As of today, there are something on the order of 250 million cars in the United States alone. There are also around 800 million parking spaces.
Cities all over the country have “parking craters.” Many downtowns have been simply obliterated, and replaced with vast quantities of surface parking. Here’s an example — Tulsa, Oklahoma, which has the dubious honor of winning the 2013 Streetsblog Parking Crater Competition:
Here’s a visualization of the land area in Los Angeles county devoted to parking, courtesy of betterinstitutions.com:
How about the economic costs? Per Donald Shoup’s assessment, structured urban parking costs in the realm of $30,000 per spot. And perversely, in most American cities, parking is actually required to be provided, with complicated formulae depending on land use. A new residential unit might require 2 parking spaces. An office building might require one for every worker.
These policies make some intuitive sense on the surface. People driving to places have to park somewhere, right? But the real problem is that in most places, we’ve radically under-priced parking along our streets. Guess what happens when you hold the price way below the value of any good? Demand exceeds supply. So we have mostly free parking on public streets, drivers constantly circling the block looking for spots. A problem of our own making, that we address with a cure that’s worse than the disease: by mandating the provision of ever more parking spaces.
Maybe you’re thinking “sure, but businesses want to have parking — they’d probably build it even if they weren’t required to!” Maybe so. But only because we tilted the world towards driving. It’s a self-fulfilling prophecy. By requiring so much parking, and hiding its cost, we have encouraged people to drive. Just as widening roads makes traffic worse, the same holds for parking — we fear there won’t be enough space to store our cars, so we require that spaces be built. By building those spaces, we cause there to be more cars than there would have been if we hadn’t meddled in the first place.
Eventually, there’s so much parking that the places in question cease being enjoyable places to spend any time. Just look at that picture of Tulsa again. So we finally get our wish — you can find a parking spot any time you want. There’s just no place left to go when you get out of your car.
It’s a giant parking clusterfuck, and if you want to really understand it, you have to read Donald Shoup’s book The High Cost of Free Parking (affiliate link). It will completely change how you see cities.
Now, there’s no reason we can’t solve these problems even with humans driving cars. Shoup has the answer: charge the right price for on-street parking, dedicate at least some of the revenue generated to local improvements, and eliminate minimum parking requirements everywhere. It’s better for businesses, it’s better for the environment, it’s better for housing affordability, it’s better in every way you can imagine. And there are real-world examples. Old Town Pasadena, for instance, is an astounding success story for exactly these policies — utterly transformed in 10 years by an enlightened stance on parking.
But despite the successes, progress has been slow. We need a jolt. And I think we might soon have one. Autonomous driving can unlock a virtuous circle to counteract the vicious one. Here’s how it might go:
- Imagine a fleet of autonomous cars. They cost something like 1/5th of the current price of a Lyft or Uber. They combine the convenience of point-to-point mobility with the price of public transportation. (Whither public transit? more on that in a future post).
- It quickly becomes obvious that taking an autonomous car everywhere you would normally drive is cheaper than owning a car yourself. It’s also much more convenient — because you don’t have to — you know — actually drive. Which, if you think about it, is kind of an absurd activity. You also don’t have to park. And parking really sucks.
- If we end private car ownership we effectively end the need for parking. Fleets of autonomous vehicles should be in more-or-less constant motion when demand is high. And when they’re stationary, they can easily wait in marginal places — under freeway overpasses, on the outskirts. And anyway, in cities, we should only need about 1/10th as many autonomous cars as we currently have private ones.
- We can quickly begin to repurpose space that is currently devoted to storing private cars when they’re not in use to instead storing humans.

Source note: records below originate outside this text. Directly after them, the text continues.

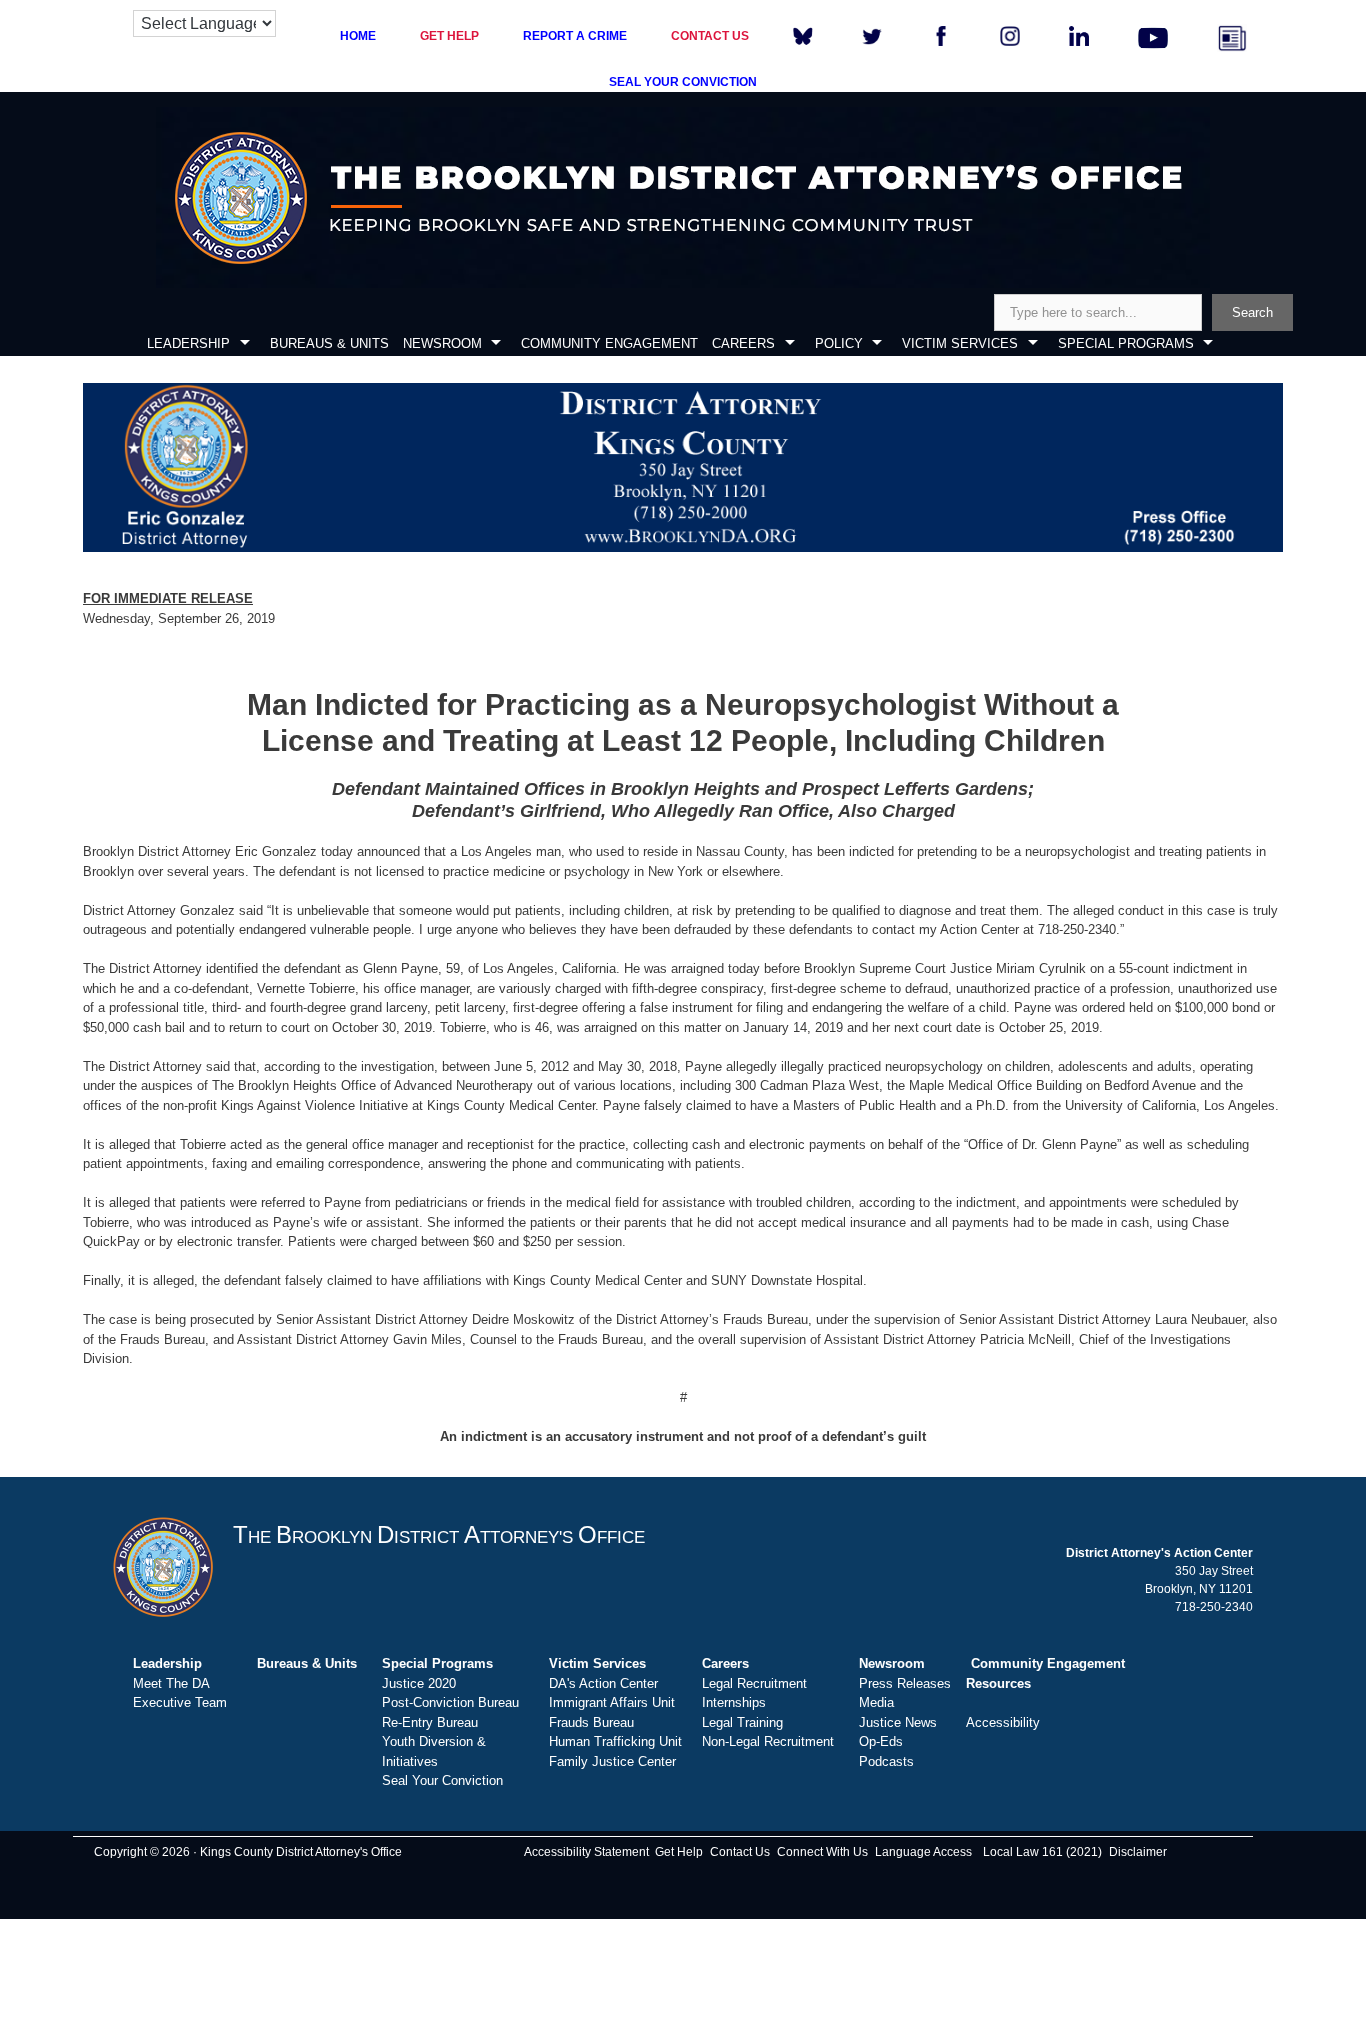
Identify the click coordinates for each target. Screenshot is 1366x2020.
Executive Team (180, 1702)
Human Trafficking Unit (615, 1741)
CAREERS (743, 343)
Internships (734, 1702)
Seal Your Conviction (442, 1780)
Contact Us (740, 1852)
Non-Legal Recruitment (768, 1741)
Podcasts (886, 1761)
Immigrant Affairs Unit (612, 1702)
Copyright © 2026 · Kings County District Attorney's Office (248, 1852)
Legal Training (742, 1722)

Or providing for their other needs, with new restaurants, coffee shops, retail establishments, parks, etc.
- More people bike and walk, for two reasons. First, because biking and walking become more pleasant. Think about how it feels to walk by an empty parking lot at night, versus a lively restaurant. And secondly, because there’s simply more stuff in the same land area. So on average the stuff you like is closer, and thus more susceptible to being walked and bike to.

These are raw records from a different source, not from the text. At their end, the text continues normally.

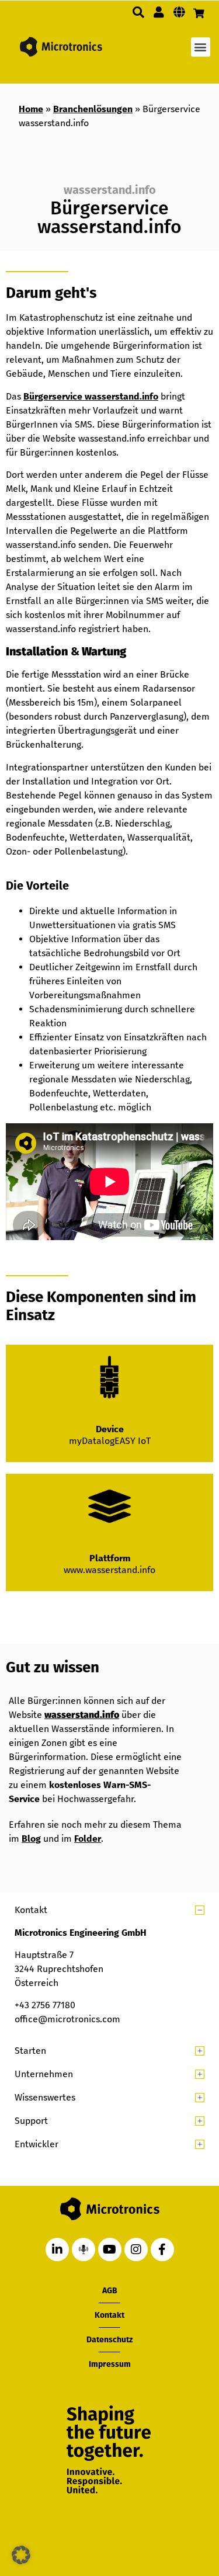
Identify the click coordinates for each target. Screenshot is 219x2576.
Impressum (110, 2364)
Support (31, 2120)
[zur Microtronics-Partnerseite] (159, 12)
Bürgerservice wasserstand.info (90, 396)
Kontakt (31, 1909)
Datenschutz (109, 2340)
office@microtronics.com (67, 2019)
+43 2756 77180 (45, 2005)
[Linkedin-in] (57, 2249)
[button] (138, 12)
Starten (30, 2050)
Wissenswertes (45, 2097)
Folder (87, 1838)
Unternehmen (44, 2073)
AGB (109, 2291)
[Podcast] (83, 2249)
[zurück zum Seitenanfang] (150, 2513)
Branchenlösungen (93, 108)
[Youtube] (109, 2249)
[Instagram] (136, 2249)
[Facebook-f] (162, 2249)
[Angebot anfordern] (198, 13)
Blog (31, 1838)
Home (31, 108)
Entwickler (36, 2144)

- As neighborhoods become more walkable and bikeable, and the value of fallow land plummets, urban infill accelerates.
- But now, no one screams “don’t build! They’ll take our parking.” So the rationale for minimum parking requirements evaporates. And even with height limits unchanged, without the need for three stories of structured parking, there are simply more people on every acre of urban land.
- And those people can walk to — and thus sustain — more and more local businesses.
- Which make those places more of a pleasure to walk around in…etc. etc.
A virtuous circle. Healthier people; denser, better, more affordable cities; but without more miles driven. Autonomous driving holds the seeds of a dramatic urban renaissance. And I think it’s going to happen, and sooner than you might think. But not unless we work for it.